Click here to view slideshow
Hundreds of FFA members attended the Texas FFA Rodeo events, and watched their fellow members ride to victory.
We’ve all watched as riders get bucked off, stomped on, sparred, and even make the buzzer; but not many of us know what it takes to compete in the sport of rodeo. Bareback riders Cody Pollard from Decatur, and Chad Rutherford from Itasca, have two very different perspectives on the sport of rodeo.
Pollard fell in love with rodeo when he attended the Texas Stampede in Dallas, at the age of 15, and he quickly began training to compete in the sport. His training process consisted of lifting weights, stretching every night, and attending as many buck-outs as he could to gain experience. Pollard believes anyone can learn to rodeo if they are willing to put in the time and effort to succeed. The one thing Pollard has taken away from this all is FFA members should never be strangers to each other, and it is important to get out there and help whoever you can in whatever way you can.
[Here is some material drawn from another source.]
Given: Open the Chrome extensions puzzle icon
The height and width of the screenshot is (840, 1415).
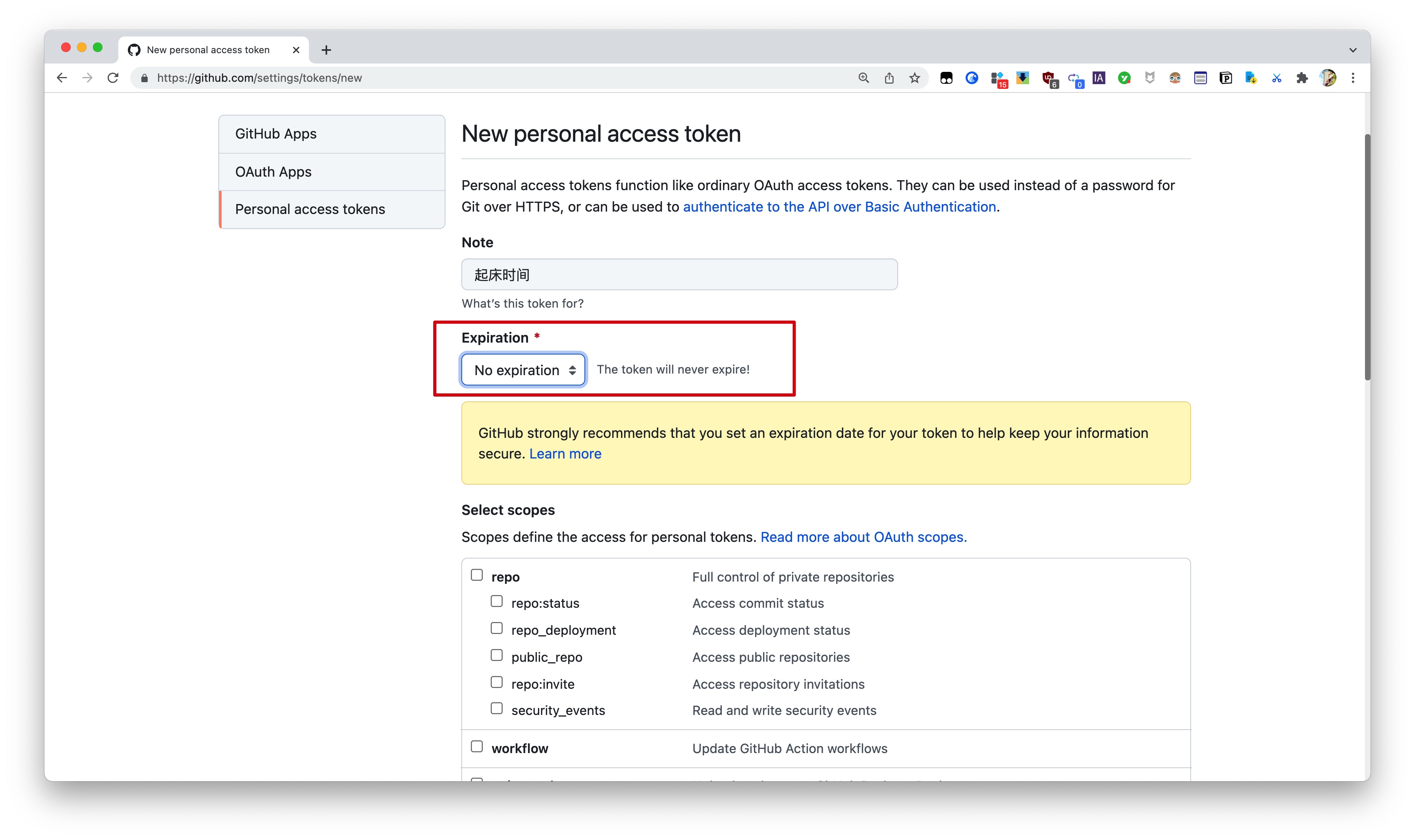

“All you have to do is have a strong heart and you can be a strong competitor,” Pollard said.
“Deciding not to play football was one of the best decisions I could have made; not only did I find something new that I enjoy, I have found something I’m passionate about doing,” said Rutherford. “I plan on going pro some day.”
Rutherford started competing in the sport only seven months ago as a way to get into college, but for the first two months of his training Rutherford didn’t even touch a horse. Buck- off machines and hay bales were the extent of his training until he felt comfortable with his technique. Rutherford believes it takes a certain kind of person to rodeo since not everyone can handle participating in a sport where you could end up coming out worse than when you went in.
“This is a sport where you strap yourself onto 1000 pounds of fury on a weekly basis, and that’s not something to be taken lightly,” said Rutherford. “Not everyone can handle the amount of physical and mental pain they go through to get to the point where they are good competitor.”
The one thing both boys agree on is rodeo is the most demanding sport around, mentally and physically. To stay loose and in focus before a ride, they practice some intense rituals common to most rodeo participants. Most riders will wear the same pair of jeans every time they ride so they have the perfect fit, some riders will wear them without washing them. When looking around the chutes almost every rider will have their earphones in listening to music to get in the zone. The most important thing, no matter which rodeo event you compete in, is to stretch daily and know your body’s limits.
No matter which way you view the sport, get on, hold on and ride!